Let's talk about Leo

Remember about a year ago, I was falling asleep while boring you with knitting Leo for my beloved Fiver?

For anyone contemplating making this jumper in the round, I have a few pointers based on my own errors in doing the same.

Kristi Porter, the designer of Leo (published in the Fall 2004 issue of Knitty), really thought about every single detail in designing this jumper, and paid particular attention to the detail of the armhole shaping. You will see the shaping note near the top of the pattern, which gives instructions that all decreases take place 3 stitches in from the edge:
On RS rows, decreases are worked: K3, work 2 tog tbl, work in pattern to last 5 sts, work 2 tog, k3. On WS rows, the decreases are switched accordingly, and the first and last three sts of the row are p3 instead of k3.

In order to establish this 3-stitch column of knit stitches along the armhole shaping on both sides (and, importantly, in order to centre a column of 5 knit sts at the exact middle of both the front and back of the jumper), the rib pattern for both the front and back is set up at the very beginning of the work as K3, (p3, K5) to last 6 sts, then p3, k3. It is important to note that the pattern is not simply 3x5 rib over a multiple of 8 stitches, it is actually 3x5 rib over a multiple of 8 sts PLUS 9.

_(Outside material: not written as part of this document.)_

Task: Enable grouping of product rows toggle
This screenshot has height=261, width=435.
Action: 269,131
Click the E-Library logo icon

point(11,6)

This has ramifications for modifying the jumper to knit in the round. Normally, when converting a pattern knit back and forth in flat pieces to knit in the round, you deduct a number of stitches, usually 4, because you won't need those stitches for seaming. Then you cast on the remaining number of stitches and start knitting around. So, for example, if the front and back of a pattern require you to cast on 52 stitches each, you can assume (unless mentioned otherwise) that one stitch on either side of each piece is intended to be used in seaming the pieces together. Since you will be working in the round and not requiring a seam, you deduct one stitch at each side of each piece (2 sts for each piece) and cast on a total of 100 sts in order to work the front and back together in the round.

If you follow the same logic when casting on to work Leo in the round, you will not wind up with a multiple of 8 sts PLUS 9. You will wind up with a multiple of 8 sts PLUS 6.

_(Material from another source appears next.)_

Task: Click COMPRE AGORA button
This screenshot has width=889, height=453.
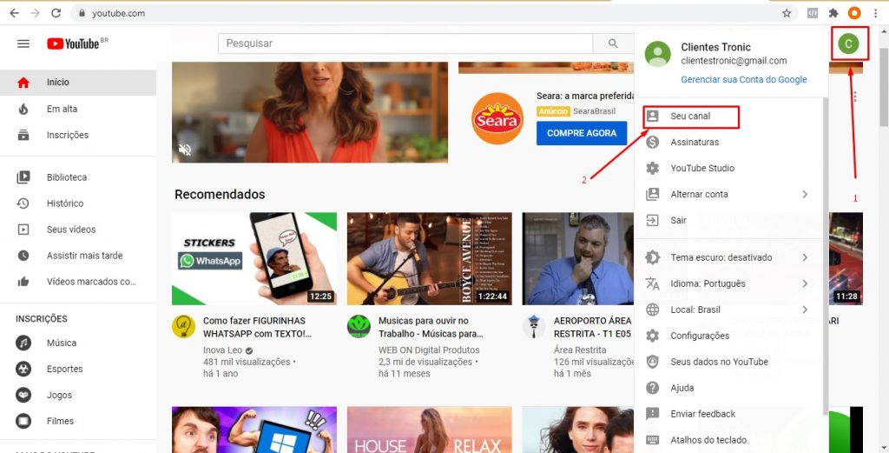Action: tap(582, 133)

Since I didn't realise this and just bolted off knitting away to my little heart's content, the centre column of 5 knit stitches on Fiver's Leo is off by a bit, as it is on the back. Also, more subtly, although I belatedly established the pattern of 3 knit sts at the edges of the armhole shaping, the column of 3 knit sts does not 'flow' out of the edge column of three knit stitches.
You can see here that the ribbing is not exactly centred on the neckline. (Compare to this photo on Knitty.)

This is the front armhole shaping. If I had followed the instructions, the knit stitches would have flowed up from the ribbing in the area below the armhole. Instead, I had to change a column of purl stitches to knit stitches for the decreases.

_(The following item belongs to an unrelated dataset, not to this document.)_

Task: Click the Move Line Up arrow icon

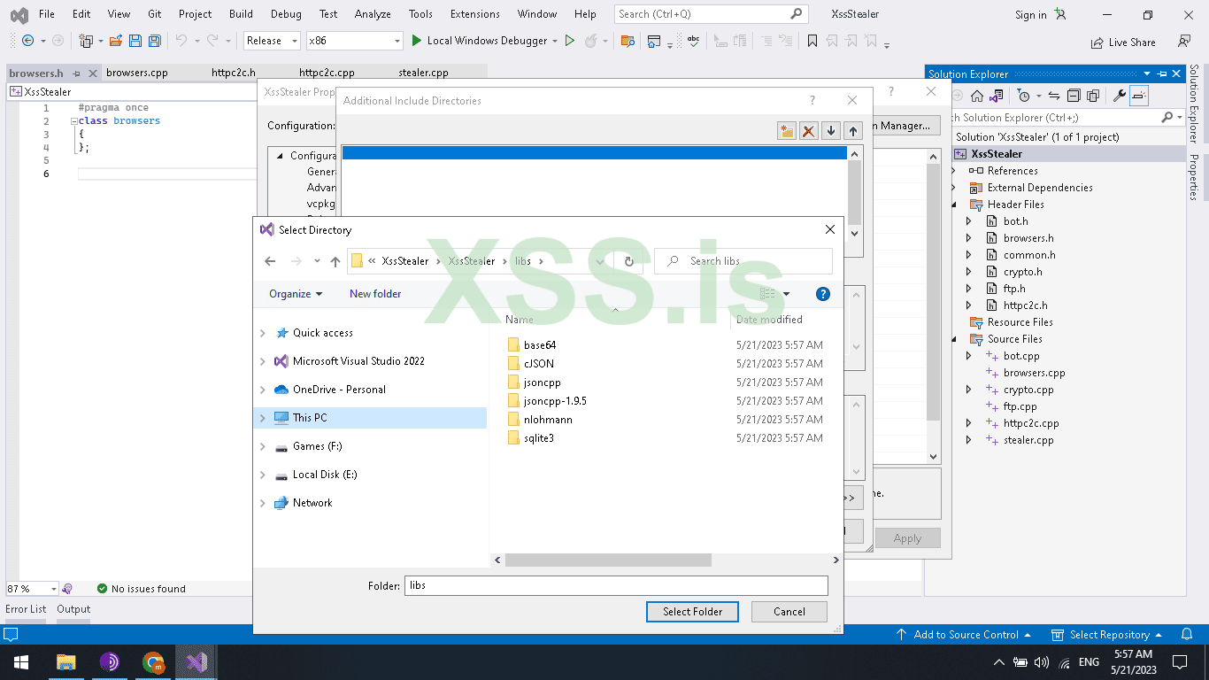Action: (852, 131)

The back armhole shaping - here I ended up with too many knit stitches together on the shaping.

These are minor problems and I'm happy to live with them. Fiver probably has never even noticed them. But if you want to do things right from the start, I recommend the following procudures:

1. Disregard the deduction for seam allowance stitches and knit in the round with one column of 6 knit stitches where the seam would be at both sidese. The drawback to this is it interrupts the flow of 5x3 rib that you will otherwise be knitting. The other minor drawback is that the circumference of the body of the jumper will be 4 stitches larger than intended by the pattern, but in an all-over rib pattern such as this, there is enough give-and-take to make this a minor consideration.

2. Although I haven't thought this out in great detail (and it might not work, you might want to give it some thought before trying it), you could cast on a multiple of 8 stitches only, then start the front with p3, k5 etc, ending the front with a p3; then working the back starting and ending with a k5. As far as I can see on paper, this would result in a centered column of 5 sts for the front, but the back would not have a centred column of 5. If you went with this option, you could somehow 'borrow' 2 knit stitches on either side of the back for your column of knit stitches along the armhole shaping.

3. Disregard all this tendency to perfectionism and knit it with an off-centre column of knit stitches at the middle of both sides and fudge the armhole shaping detail, like I did.

4. Knit it flat. This might help break up the monotony of knit 5, purl 3 (because at least half the time you'd get to purl 5 and knit 3). Also, the side seam does have its advantages in adding structure and stability to a garment that otherwise will have the tendency to grow in length over time.

I hope this has not made Leo sound overly complicated. I found it to be one of the most rewarding knits I've done in recent memory. The all-over rib pattern tested my patience, but the end result is very flattering to the wearer, not to mention comfortable for him, which is the main thing!